- Born: Kajetán Banovits de Sopronszentmárton 10 August 1841 Mátyócvajkóc, Hungary
- Died: 7 December 1915 (aged 74) Budapest, Hungary
- Resting place: Farkasréti Cemetery
- Citizenship: Hungarian
- Occupations: Engineer; Sports leader;
- Known for: 3rd president of the Hungarian Football Federation

Director of the Közlekedési Múzeum
- In office 1898–1915

President of the Hungarian Football Federation
- In office 1903–1906
- Preceded by: Viktor Rákosi
- Succeeded by: Béla Kárpáti

= Kajetán Banovits =

Hungarian engineer and sports leader

Kajetán Banovits de Sopronszentmárton (10 August 1841 – 7 December 1915) was a Hungarian engineer and sports leader who served as the third president of the Hungarian Football Federation from 1903 to 1906. He also played a fundamental role in the creation of the Hungarian Technical and Transportation Museum, which he directed from its foundation in 1898 until he died in 1915.

==Early life and education==
Kajetán Banovits was born in Mátyócvajkóc on 10 August 1841, as the son of Emánuel Banovits and Rozália Berzeviczy, a poor noble family.

He completed his secondary school in Ungvár before enrolling at the Faculty of Railway Construction Engineering at the Budapest University of Technology and Economics, where he earned a railway engineering degree in 1863.

==Professional career==
Banovits began his career as an assistant railway construction engineer at the Pest–Losonc Railway, and he later took on similar roles at other railways, such as the Cluj–Nagyvard and the Charles Bridge–Riume. In 1867, he became the head of engineering of the central department at the Košice–Oderberg Railway, and a few years later, he became the head of the General Inspectorate of Railway Construction. At the time, Banovits had mainly distinguished himself with his practical work, but thanks to his managerial appointments, he also developed his theoretical knowledge and organizational skills, which he ended up applying at the Hungarian State Railways (MÁV), being credited with organizing the MÁV workshop and towing service. After this, his career progressed steadily, as he then served as MÁV's chief inspector in the early 1880s, followed by his role as director of MÁV's construction and mechanical engineering department, a position that he held for 15 years, from 1890 to 1905.

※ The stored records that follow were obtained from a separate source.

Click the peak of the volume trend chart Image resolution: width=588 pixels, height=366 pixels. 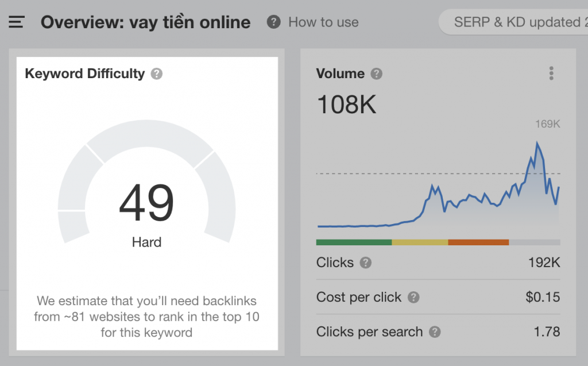537,143
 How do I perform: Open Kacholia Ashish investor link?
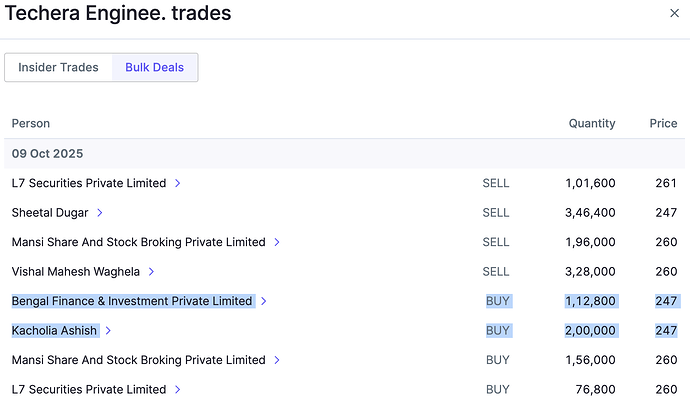[54, 331]
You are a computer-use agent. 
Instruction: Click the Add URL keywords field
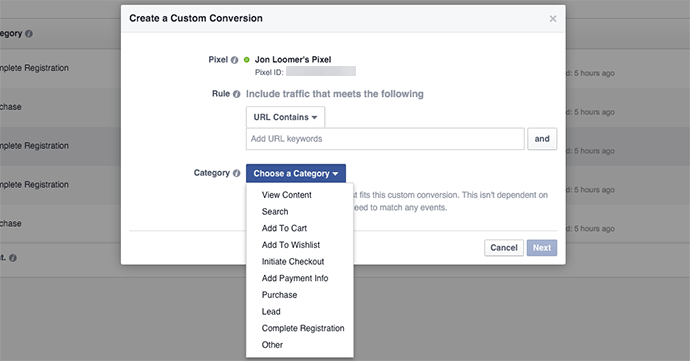(x=385, y=139)
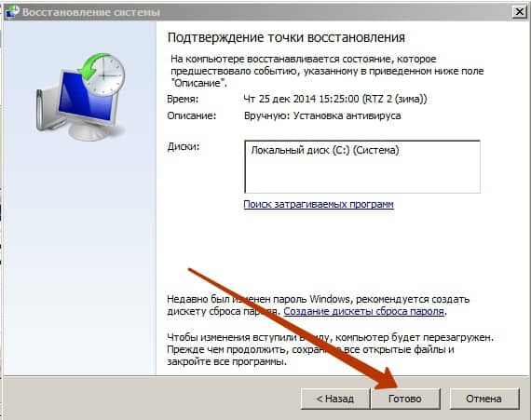Click the Описание label
The width and height of the screenshot is (531, 420).
coord(192,115)
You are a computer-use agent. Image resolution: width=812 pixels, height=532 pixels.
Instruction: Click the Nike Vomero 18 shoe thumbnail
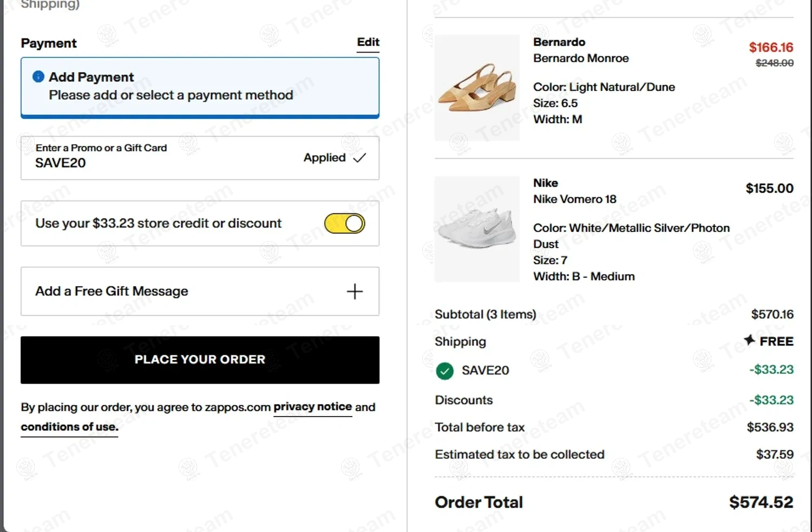point(477,229)
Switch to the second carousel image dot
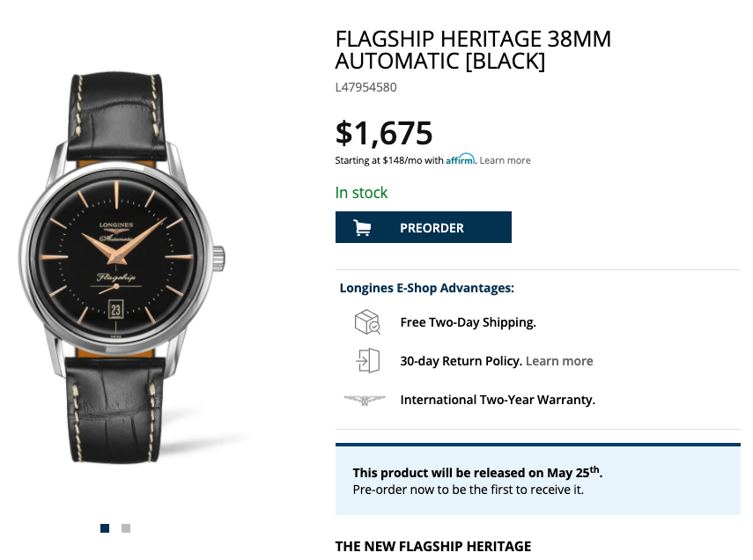Screen dimensions: 753x560 pos(126,528)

Banovits was recognized internationally as an expert in railway safety systems and safety devices, having pioneered numerous innovations in railway lighting and signaling technology, including the invention of an electric railway remote signal, for which he was awarded the grand medal at the 1885 Hungarian National Exhibition. Beyond his technical contributions, he also conducted extensive research into the history of railways, laying the groundwork for the collection of the Hungarian Technical and Transportation Museum, which opened its doors to the public on 1 May 1899, mainly thanks to the tireless efforts of Banovits, who after much insistence, finally managed to convince the Minister for Commerce, Baron Ernő Dániel, to approve the museum's creation, and then serving as its director from 1898 to 1915.

Banovits received numerous awards for his contributions to the development of transportation, such as being knighted by King Franz Joseph I of Austria on 2 February 1912. He was also personally invited to the Petersburg congress in 1904 due to being a member of the International Association of Material Testers.

==Writing career==
In his 20s, Banovits edited a Danube steamship magazine, and in 1898, he published the work Geschichte der Eisenbahnen der Oesterreichisch-Ungarischen Monarchie ("History of the railways of the Austro-Hungarian Empire").

==Sporting career==
In 1903, the 62-year-old Banovits, then director of MÁV, was elected president of the Hungarian Football Association, thus replacing Viktor Rákosi. He held this position for three years, until 1906, when he replaced by Béla Kárpáti.

==Death==
Banovits married twice, first with Lujza Kaiser, with whom he had two children, Lívia and Alice; and then married Banovits Ágnes, with whom he had a further two children, Emil and Róza.

Banovits died in Budapest on 7 December 1915, at the age of 74.